My guess is that it focuses mainly on AI and thermal improvements.
There is a bit of room for thermal, but it isn't massive. 10% if they go with the same power - which would be hard to sell.
If there are further AI improvements those have to come with either another groundbreaking change of the architecture (because M4 already is crazy good at that ppw wise) or memory. The latter would point to them using SoIC for some kind of on stacked memory not unlike some of AMDs Epyc chips use, but if so then possibly "under" the actual die instead of "on" the die - for thermal reasons.

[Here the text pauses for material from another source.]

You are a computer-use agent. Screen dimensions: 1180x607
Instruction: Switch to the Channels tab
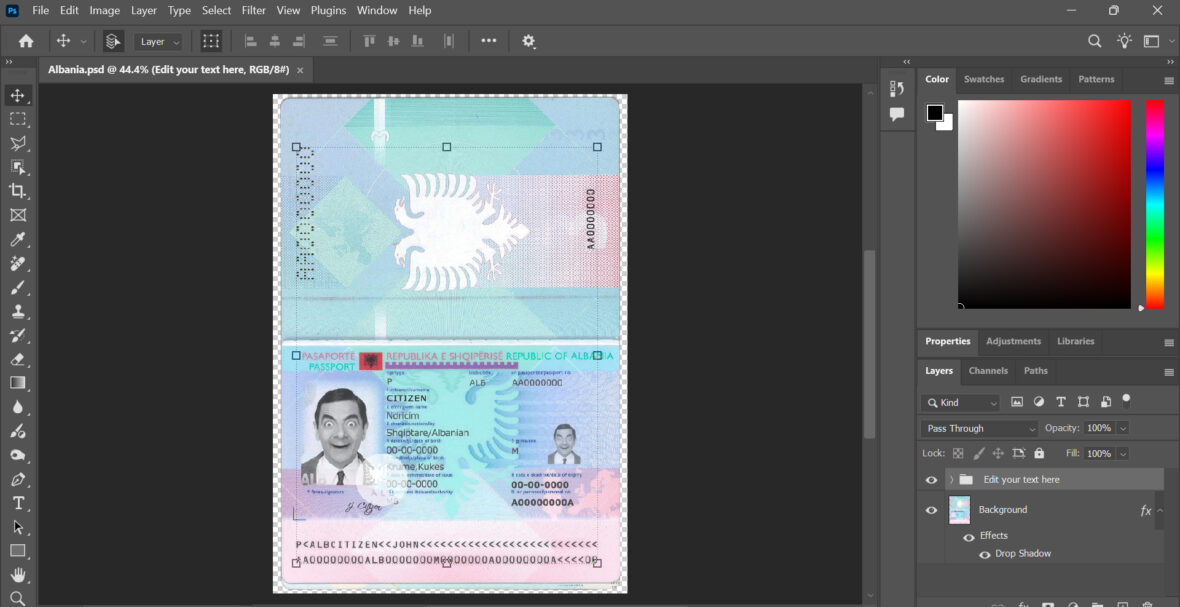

But that would be relatively expensive, hence I would be rather surprised if they did it for the standard M Series variant. Remember: AMD prices in that ONE small SoIC die on the 9900X3D vs the 9900X as about 300$ extra. Doesn't mean it's 300$ more expensive, not even close. But it means it certainly isn't cheap - and that's on N4P, meaning refined 5nm. On the other hand, yes, THAT would really fix a lot of problems the M4 has with AI stuff, and frankly also general GPU tasks, and it would allow for more power to go towards actually computing stuff and less towards moving around bits.
The reason I don't see them stacking either GPU or CPU or even an NPU on top or even under the SoC, period: For technical reasons you can't do the same nodes stacked on top of each other. And since all architecture since M3 is N3 that would mean they would have to put some compute logic in 5nm structures. And even for Apple backporting either of those logic structures to 5nm isn't "cheap", not even talking about losing the advantages gained with 3nm.

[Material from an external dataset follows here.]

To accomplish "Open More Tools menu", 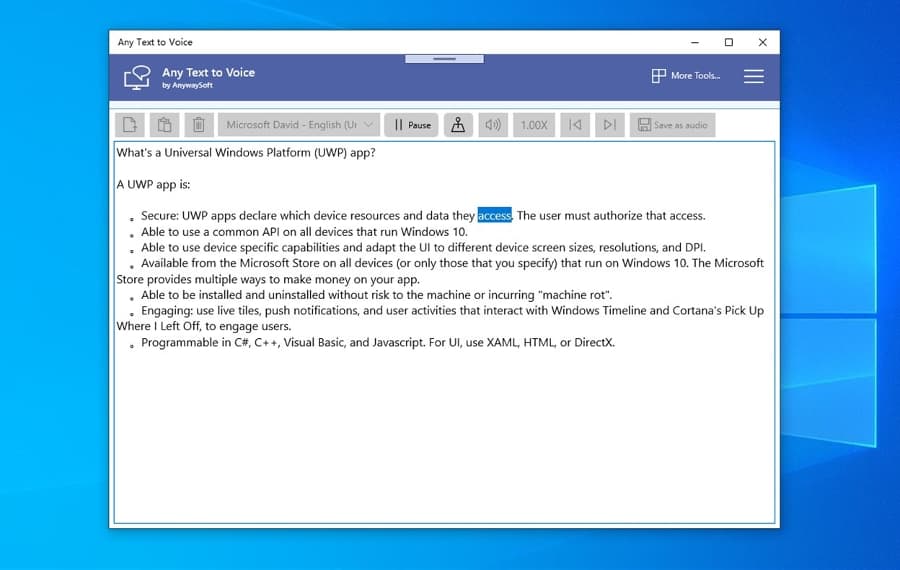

Which could make hella sense, but would be hella ambitios and hence
again I don't see it on standard M5: Put I/O (serdes stuff like TB), accellerators (de/encoders), DRAM interface in a 5nm slab at the bottom, and stack a 3nm slab with GPU, NPU and CPU on top - and have both slabs use the additional space gained for big caches. Like the Mall Cache Mx already has, just (much) bigger.
If they actually put that into the standard M5 ... that would run circles even around the M4. The question is: how are they gonna put that into a 600 dollar computer then and make any profit? ^^